このテーマに携わるきっかけとなったのは、伊藤亜紗さんが著書『体の居場所をつくる』で語ったインタビュー記事でした。津野さんはその中で、自身の体への思いと向き合わせ、従来の「肥満」という枠組みから離れた新しい視点を持つようになったといいます。「自分の体が『面白い』と思えるようになるのは、私にとって大きな衝撃だった」と津野さんは語ります。一見ネガティブに捉えられがちな「ファット」という言葉が、彼女にとって新しい可能性の扉を開くきっかけとなったのです。
興味深い対話と展望
伊藤亜紗さんは津野さんを教え子としてだけでなく、自らを理解してくれる存在として位置づけています。津野さんは彼女との対話を通じて、長い間秘めていた自らの体についての疑問や、不安を語ることができるようになってきたそうです。その過程で嵌まり込んだ「体の散策」や「オリジナルな言葉の発見」は、まさに宝探しのようなワクワク感を生み出しました。

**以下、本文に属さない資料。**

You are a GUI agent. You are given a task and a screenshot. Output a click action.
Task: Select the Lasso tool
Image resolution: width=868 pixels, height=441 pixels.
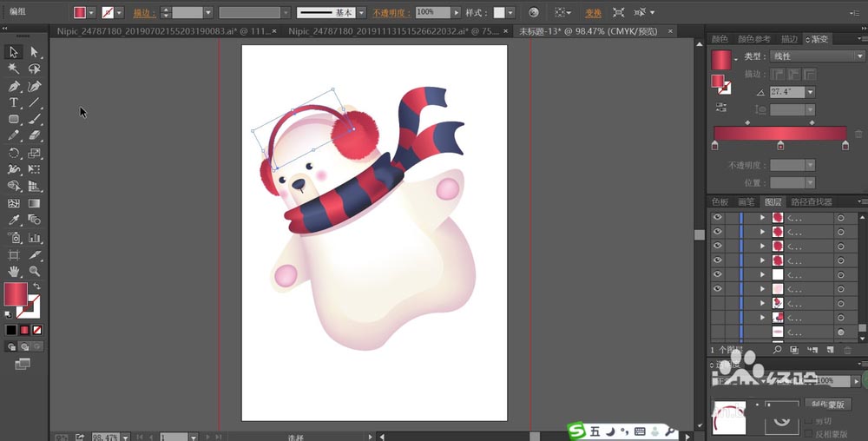click(35, 69)
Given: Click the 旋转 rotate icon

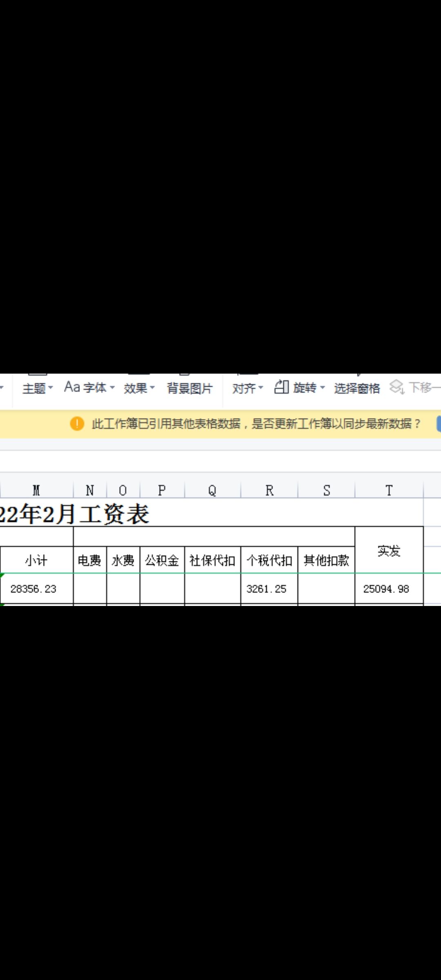Looking at the screenshot, I should tap(281, 387).
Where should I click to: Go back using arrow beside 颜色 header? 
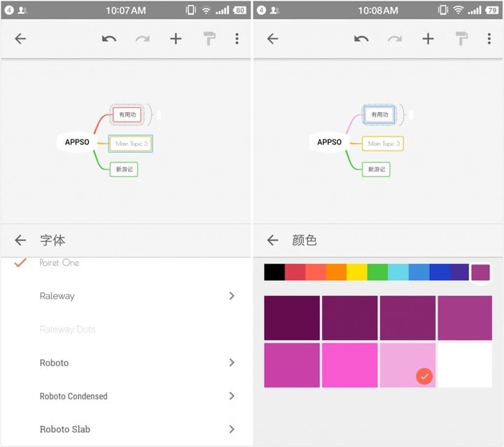pos(272,240)
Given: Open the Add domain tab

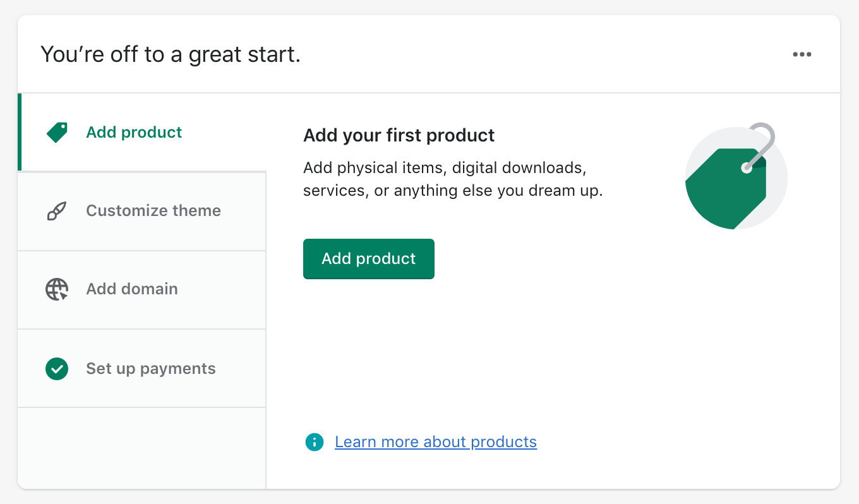Looking at the screenshot, I should [x=131, y=289].
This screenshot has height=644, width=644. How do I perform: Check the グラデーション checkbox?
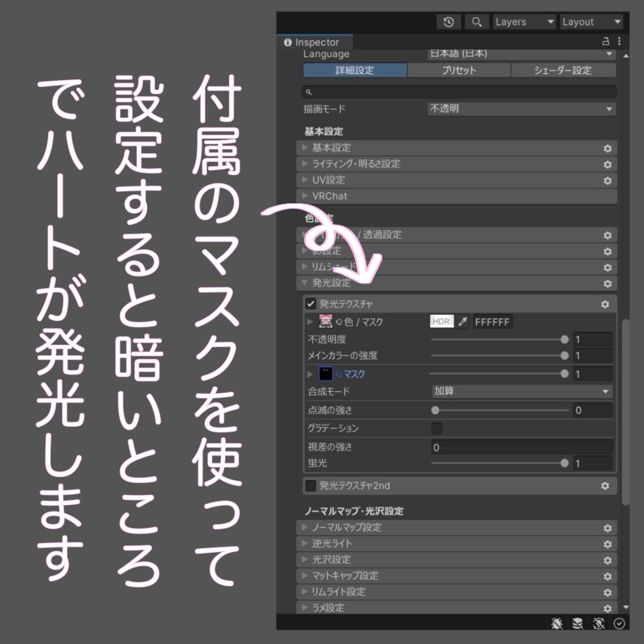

このイベントは、体について思い悩んでいる方や、自分自身の言葉を探している方々にとって、聞く価値のある貴重な機会となるでしょう。彼らは、さまざまなメディアや手法を駆使して、居心地の良い「しっくりくる」場所を探し求める冒険とも言える探求を行っています。
イベント詳細
このトークイベントは、対面とオンラインの2種類で参加可能です。2026年5月19日(火)19:00から20:30まで、ジュンク堂書店池袋本店にて開催されます。また、当日参加できない方のためにアーカイブ配信も予定されています。情報を受け取りやすいように、参加方法の詳細はメールで案内されます。
さらに、伊藤亜紗さんの著書『体の居場所をつくる』が重版される予定で、体についての多様な視点を形にした内容が多くの読者の反響を呼んでいます。自身の身体に関する考察を深めたい方は、ぜひこのイベントに参加してみてはいかがでしょうか。新たな「居場所」を見つける手助けとなることでしょう。